→ **TASK OBJECTIVE**: Each entry that follows must be output without any deviation.

→ **EXCERPTED DATA**:
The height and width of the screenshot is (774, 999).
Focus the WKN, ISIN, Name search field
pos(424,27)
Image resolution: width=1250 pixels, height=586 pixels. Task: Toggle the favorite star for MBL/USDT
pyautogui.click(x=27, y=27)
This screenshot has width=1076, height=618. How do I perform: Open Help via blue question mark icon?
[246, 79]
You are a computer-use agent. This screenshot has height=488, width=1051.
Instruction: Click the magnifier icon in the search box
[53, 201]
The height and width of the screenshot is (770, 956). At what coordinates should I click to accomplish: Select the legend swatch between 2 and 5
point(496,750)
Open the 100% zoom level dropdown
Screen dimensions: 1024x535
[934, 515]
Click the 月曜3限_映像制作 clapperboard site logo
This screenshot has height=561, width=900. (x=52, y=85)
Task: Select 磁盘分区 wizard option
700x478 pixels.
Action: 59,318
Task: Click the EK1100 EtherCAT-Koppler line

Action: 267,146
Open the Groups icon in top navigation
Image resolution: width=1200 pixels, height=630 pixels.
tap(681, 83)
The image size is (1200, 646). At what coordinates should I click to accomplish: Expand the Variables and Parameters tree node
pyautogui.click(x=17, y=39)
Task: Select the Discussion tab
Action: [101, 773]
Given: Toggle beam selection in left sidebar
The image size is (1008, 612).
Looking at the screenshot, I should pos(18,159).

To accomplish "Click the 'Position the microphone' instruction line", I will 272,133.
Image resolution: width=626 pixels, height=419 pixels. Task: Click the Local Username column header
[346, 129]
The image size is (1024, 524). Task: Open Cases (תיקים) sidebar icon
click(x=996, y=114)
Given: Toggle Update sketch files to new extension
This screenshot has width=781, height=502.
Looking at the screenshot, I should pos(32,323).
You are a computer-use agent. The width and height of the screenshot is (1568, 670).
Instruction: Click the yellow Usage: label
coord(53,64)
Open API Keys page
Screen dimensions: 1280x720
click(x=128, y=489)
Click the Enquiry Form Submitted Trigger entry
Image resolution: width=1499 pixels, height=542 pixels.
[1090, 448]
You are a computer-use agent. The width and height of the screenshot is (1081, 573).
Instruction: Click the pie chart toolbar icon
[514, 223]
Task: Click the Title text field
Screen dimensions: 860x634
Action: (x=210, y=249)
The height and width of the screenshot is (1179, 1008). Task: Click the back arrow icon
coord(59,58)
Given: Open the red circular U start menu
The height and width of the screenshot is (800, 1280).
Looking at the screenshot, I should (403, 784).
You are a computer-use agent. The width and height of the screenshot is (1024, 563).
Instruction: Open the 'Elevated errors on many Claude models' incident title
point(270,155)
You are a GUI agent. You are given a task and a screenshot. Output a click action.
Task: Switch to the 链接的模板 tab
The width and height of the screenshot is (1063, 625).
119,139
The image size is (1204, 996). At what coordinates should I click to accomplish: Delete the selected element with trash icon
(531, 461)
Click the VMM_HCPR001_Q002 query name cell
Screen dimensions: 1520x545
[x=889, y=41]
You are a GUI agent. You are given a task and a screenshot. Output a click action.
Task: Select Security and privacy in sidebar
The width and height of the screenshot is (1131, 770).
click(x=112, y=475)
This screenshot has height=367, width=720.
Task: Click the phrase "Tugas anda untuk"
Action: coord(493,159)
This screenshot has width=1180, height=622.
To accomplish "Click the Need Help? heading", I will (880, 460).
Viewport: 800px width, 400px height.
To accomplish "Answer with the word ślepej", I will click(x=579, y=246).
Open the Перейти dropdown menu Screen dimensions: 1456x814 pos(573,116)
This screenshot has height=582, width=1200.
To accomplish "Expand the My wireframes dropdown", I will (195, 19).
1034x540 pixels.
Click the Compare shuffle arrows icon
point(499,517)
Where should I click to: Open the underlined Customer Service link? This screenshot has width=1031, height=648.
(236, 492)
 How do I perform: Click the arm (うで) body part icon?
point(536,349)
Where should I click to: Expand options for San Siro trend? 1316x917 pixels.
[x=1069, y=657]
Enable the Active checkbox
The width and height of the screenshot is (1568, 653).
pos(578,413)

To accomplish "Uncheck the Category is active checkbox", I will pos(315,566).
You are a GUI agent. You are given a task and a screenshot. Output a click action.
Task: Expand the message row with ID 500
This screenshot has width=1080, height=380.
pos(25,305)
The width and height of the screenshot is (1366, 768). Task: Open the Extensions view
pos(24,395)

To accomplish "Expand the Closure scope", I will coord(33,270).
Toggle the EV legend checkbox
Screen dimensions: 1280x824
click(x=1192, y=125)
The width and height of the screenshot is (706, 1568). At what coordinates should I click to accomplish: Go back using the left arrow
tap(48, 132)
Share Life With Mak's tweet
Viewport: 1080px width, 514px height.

→ **TASK RESULT**:
The height and width of the screenshot is (774, 999).
Focus the WKN, ISIN, Name search field
pos(424,27)
Image resolution: width=1250 pixels, height=586 pixels. Task: Toggle the favorite star for MBL/USDT
pyautogui.click(x=27, y=27)
This screenshot has width=1076, height=618. How do I perform: Open Help via blue question mark icon?
[246, 79]
You are a computer-use agent. This screenshot has height=488, width=1051.
Instruction: Click the magnifier icon in the search box
[53, 201]
The height and width of the screenshot is (770, 956). At what coordinates should I click to accomplish: Select the legend swatch between 2 and 5
point(496,750)
Open the 100% zoom level dropdown
Screen dimensions: 1024x535
[934, 515]
Click the 月曜3限_映像制作 clapperboard site logo
This screenshot has height=561, width=900. (x=52, y=85)
Task: Select 磁盘分区 wizard option
700x478 pixels.
Action: 59,318
Task: Click the EK1100 EtherCAT-Koppler line

Action: 267,146
Open the Groups icon in top navigation
Image resolution: width=1200 pixels, height=630 pixels.
tap(681, 83)
The image size is (1200, 646). At what coordinates should I click to accomplish: Expand the Variables and Parameters tree node
pyautogui.click(x=17, y=39)
Task: Select the Discussion tab
Action: [101, 773]
Given: Toggle beam selection in left sidebar
The image size is (1008, 612).
Looking at the screenshot, I should pos(18,159).

To accomplish "Click the 'Position the microphone' instruction line", I will 272,133.
Image resolution: width=626 pixels, height=419 pixels. Task: Click the Local Username column header
[346, 129]
The image size is (1024, 524). Task: Open Cases (תיקים) sidebar icon
click(x=996, y=114)
Given: Toggle Update sketch files to new extension
This screenshot has width=781, height=502.
Looking at the screenshot, I should pos(32,323).
You are a computer-use agent. The width and height of the screenshot is (1568, 670).
Instruction: Click the yellow Usage: label
coord(53,64)
Open API Keys page
Screen dimensions: 1280x720
click(x=128, y=489)
Click the Enquiry Form Submitted Trigger entry
Image resolution: width=1499 pixels, height=542 pixels.
[1090, 448]
You are a computer-use agent. The width and height of the screenshot is (1081, 573).
Instruction: Click the pie chart toolbar icon
[514, 223]
Task: Click the Title text field
Screen dimensions: 860x634
Action: (x=210, y=249)
The height and width of the screenshot is (1179, 1008). Task: Click the back arrow icon
coord(59,58)
Given: Open the red circular U start menu
The height and width of the screenshot is (800, 1280).
Looking at the screenshot, I should (403, 784).
You are a computer-use agent. The width and height of the screenshot is (1024, 563).
Instruction: Open the 'Elevated errors on many Claude models' incident title
point(270,155)
You are a GUI agent. You are given a task and a screenshot. Output a click action.
Task: Switch to the 链接的模板 tab
The width and height of the screenshot is (1063, 625).
119,139
The image size is (1204, 996). At what coordinates should I click to accomplish: Delete the selected element with trash icon
(531, 461)
Click the VMM_HCPR001_Q002 query name cell
Screen dimensions: 1520x545
[x=889, y=41]
You are a GUI agent. You are given a task and a screenshot. Output a click action.
Task: Select Security and privacy in sidebar
The width and height of the screenshot is (1131, 770).
click(x=112, y=475)
This screenshot has height=367, width=720.
Task: Click the phrase "Tugas anda untuk"
Action: coord(493,159)
This screenshot has width=1180, height=622.
To accomplish "Click the Need Help? heading", I will (880, 460).
Viewport: 800px width, 400px height.
To accomplish "Answer with the word ślepej", I will click(x=579, y=246).
Open the Перейти dropdown menu Screen dimensions: 1456x814 pos(573,116)
This screenshot has height=582, width=1200.
To accomplish "Expand the My wireframes dropdown", I will (195, 19).
1034x540 pixels.
Click the Compare shuffle arrows icon
point(499,517)
Where should I click to: Open the underlined Customer Service link? This screenshot has width=1031, height=648.
(236, 492)
 How do I perform: Click the arm (うで) body part icon?
point(536,349)
Where should I click to: Expand options for San Siro trend? 1316x917 pixels.
[x=1069, y=657]
Enable the Active checkbox
The width and height of the screenshot is (1568, 653).
pos(578,413)

To accomplish "Uncheck the Category is active checkbox", I will pos(315,566).
You are a GUI agent. You are given a task and a screenshot. Output a click action.
Task: Expand the message row with ID 500
This screenshot has width=1080, height=380.
pos(25,305)
The width and height of the screenshot is (1366, 768). Task: Open the Extensions view
pos(24,395)

To accomplish "Expand the Closure scope", I will coord(33,270).
Toggle the EV legend checkbox
Screen dimensions: 1280x824
click(x=1192, y=125)
The width and height of the screenshot is (706, 1568). At what coordinates should I click to accomplish: Go back using the left arrow
tap(48, 132)
Share Life With Mak's tweet
Viewport: 1080px width, 514px height.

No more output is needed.